If symptoms are suggestive of UTI, your doctor may ask for various tests for confirmation of diagnosis and for guidance of appropriate treatment.

  • Routine urine analysis: your doctor may ask for routine lab test for urine analysis to ascertain if there are red blood cells, white blood cells or bacteria in urine, which are indicative of infection and UTI. It is important to remember that urine should be collected properly for urine analysis, because collection of urine in wrong way may give wrong or false positive result, which may lead to wrong treatment. For collection of urine (for urine analysis), collect a sample collection sterile bottle from the lab. The first morning urine (immediately after getting up in the morning urine should be collected) sample should be collected. Collect mid-stream urine sample. For this, allow some urine to pass and then collect the urine in adequate volume (as instructed by the lab from where you collected the sample bottle) before you finish urination.
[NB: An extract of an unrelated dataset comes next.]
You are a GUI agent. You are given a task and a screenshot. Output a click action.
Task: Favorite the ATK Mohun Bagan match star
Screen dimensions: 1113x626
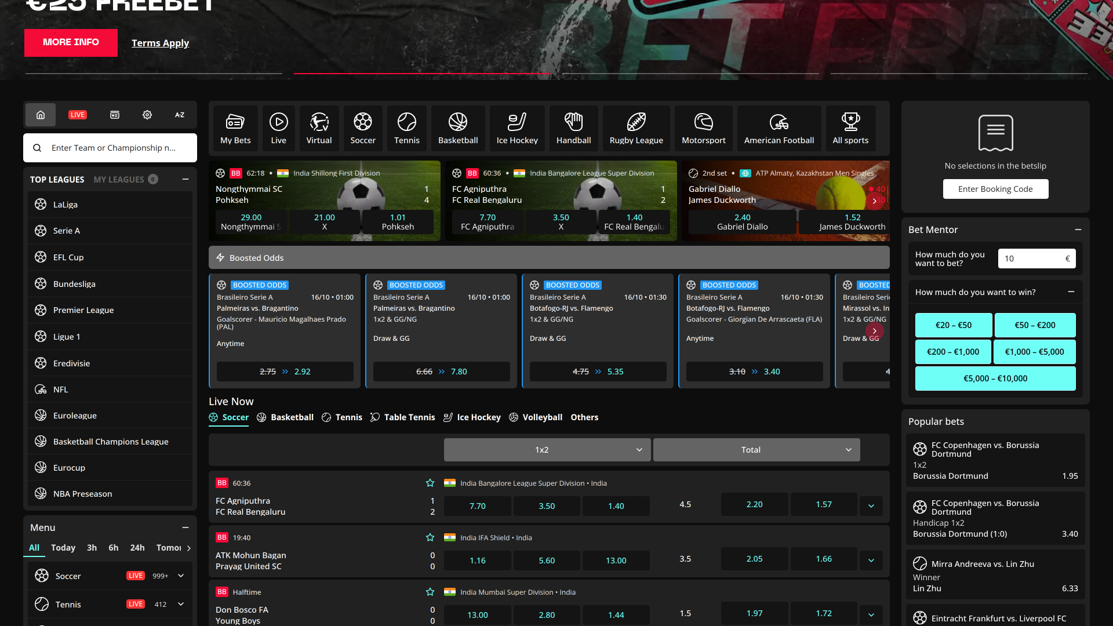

If the first urine is collected, it may be contaminated from the normal commensals present in urethra and urinary orifice. Do not clean genital area with soap or any disinfectant, before collecting urine sample.
  • Urine culture and antibiotic sensitivity test: your doctor may ask the urine to be cultured to identify the causative agent. Your doctor may also ask to test for antibiotic sensitivity test for prescribing appropriate antibiotics, which may take approximately 48 hours. Your doctor may prescribe an antibiotic (depending on the antibiotic sensitivity pattern in your locality and the organism involved in UTI, which can be easily identified in short time) before the result of urine culture and antibiotic sensitivity test is known, if your symptoms are severe and adjust the antibiotics if required after the test result is known.

  • Imaging: your doctor may ask for various imaging such as X-ray, ultrasound, CT scan or IVP (intravenous pyelogram), especially if your doctor suspect you to have some anatomical abnormality, because you may be suffering from repeated UTIs.
  • Cystoscopy: your doctor may advice for cystoscopy, which is direct visualization of bladder and urethra using a cystoscope. Cystoscope is a long thin tube with a lens, which is passed into urethra and bladder for direct visualization.

Treatment of UTIs usually given after identifying the causative bacteria and after doing bacterial culture and antibiotic sensitivity test. The most suitable antibiotic is prescribed for treatment of UTIs based on antibiotic sensitivity test of urine sample from the patient. Uncomplicated UTI usually clears with 3-4 days treatment, but complicated UTIs and upper urinary tract infection such as acute pyelonephritis may require treatment for more than a week.